Textbooks Kenya Schools 2
Students use learning materials in a second grade classroom at Nyamachaki Primary School, Nyeri County, Kenya (GPE / Kelley Lynch)

Right to education, Teachers and learning

More than 117,000 teachers have also been trained as part of a project to focus on the quality of education for the country's young students.


Three years ago, there was fewer than one maths textbook for every three children in Kenya’s primary schools.

Now every student in grades 1, 2 and 3 has one – thanks to a programme that has delivered 7.6 million books into the country’s classrooms.

More than 117,000 teachers have also been trained as part of the Primary Education Development Project (PRIEDE) since it was launched in 2015.

Kenya has shifted its emphasis from just getting children into school to focusing on the quality of education they receive, according to Principal Secretary for Basic Education Dr Belio Kipsang.

“It is not about access only.
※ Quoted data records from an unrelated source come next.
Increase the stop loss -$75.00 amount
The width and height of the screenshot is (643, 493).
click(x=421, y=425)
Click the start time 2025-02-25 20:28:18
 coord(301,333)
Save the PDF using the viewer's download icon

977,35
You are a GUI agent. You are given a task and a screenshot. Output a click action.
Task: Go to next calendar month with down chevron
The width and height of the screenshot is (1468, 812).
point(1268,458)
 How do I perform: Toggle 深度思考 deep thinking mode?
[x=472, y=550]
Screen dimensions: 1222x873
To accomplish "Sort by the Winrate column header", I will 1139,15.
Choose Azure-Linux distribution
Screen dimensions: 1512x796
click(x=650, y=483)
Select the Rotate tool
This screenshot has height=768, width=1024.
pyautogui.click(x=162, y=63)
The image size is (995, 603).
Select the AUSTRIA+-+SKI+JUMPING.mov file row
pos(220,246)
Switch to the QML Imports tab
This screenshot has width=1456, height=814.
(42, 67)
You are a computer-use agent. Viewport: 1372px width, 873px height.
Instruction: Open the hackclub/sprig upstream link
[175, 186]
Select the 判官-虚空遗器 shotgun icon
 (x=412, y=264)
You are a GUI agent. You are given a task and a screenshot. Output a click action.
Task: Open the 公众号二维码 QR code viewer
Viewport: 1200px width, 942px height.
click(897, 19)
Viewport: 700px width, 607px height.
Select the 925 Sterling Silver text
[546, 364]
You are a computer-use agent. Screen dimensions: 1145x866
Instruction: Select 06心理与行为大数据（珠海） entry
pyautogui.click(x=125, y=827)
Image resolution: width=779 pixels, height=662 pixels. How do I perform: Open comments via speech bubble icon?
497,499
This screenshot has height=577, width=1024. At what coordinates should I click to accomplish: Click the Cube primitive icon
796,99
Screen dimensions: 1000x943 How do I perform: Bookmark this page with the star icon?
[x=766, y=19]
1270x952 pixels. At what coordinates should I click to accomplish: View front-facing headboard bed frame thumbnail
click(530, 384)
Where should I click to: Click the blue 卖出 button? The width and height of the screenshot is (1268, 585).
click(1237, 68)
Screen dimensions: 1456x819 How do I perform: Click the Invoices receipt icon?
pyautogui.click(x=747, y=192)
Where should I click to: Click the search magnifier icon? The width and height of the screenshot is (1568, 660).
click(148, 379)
It is access and learning,” he said when he met a delegation from Malawi. Senior education officials have been in Kenya for 10 days to study how the government is working to ensure quality learning for every child through PRIEDE.

Dr Kipsang said it was crucial for early childhood development and pre-primary education to be integrated with primary and secondary schooling.

Textbooks Kenya Schools 1

A teacher helps a child prepare for a maths assessment at Kibera in Nairobi, Kenya (GPE / Deepa Srikantaiah)

Theirworld has been campaigning for world leaders to invest 10% of education spending in pre-primary, which leaves children better prepared for primary school and less likely to drop out in later years.

PRIEDE – funded by the Global Partnership for Education – and the millions of maths textbooks are helping to change the face of primary school education in Kenya.

GPE Senior Education Specialist Fazle Rabbani said: “These books, along with a new teacher training programme, a school grants scheme and a new range of teacher performance assessments are changing the ecology of primary education in rural Kenya.”

He went to Kenya recently to see the impact and wrote in a blog: “So far over 17,000 lessons have been observed by trained curriculum support officers. Data collected from classroom observations are also analysed to improve teacher training and textbooks.

“Expanding the lessons and benefits of the project to other subject areas and to other schools is the next challenge for Kenya.”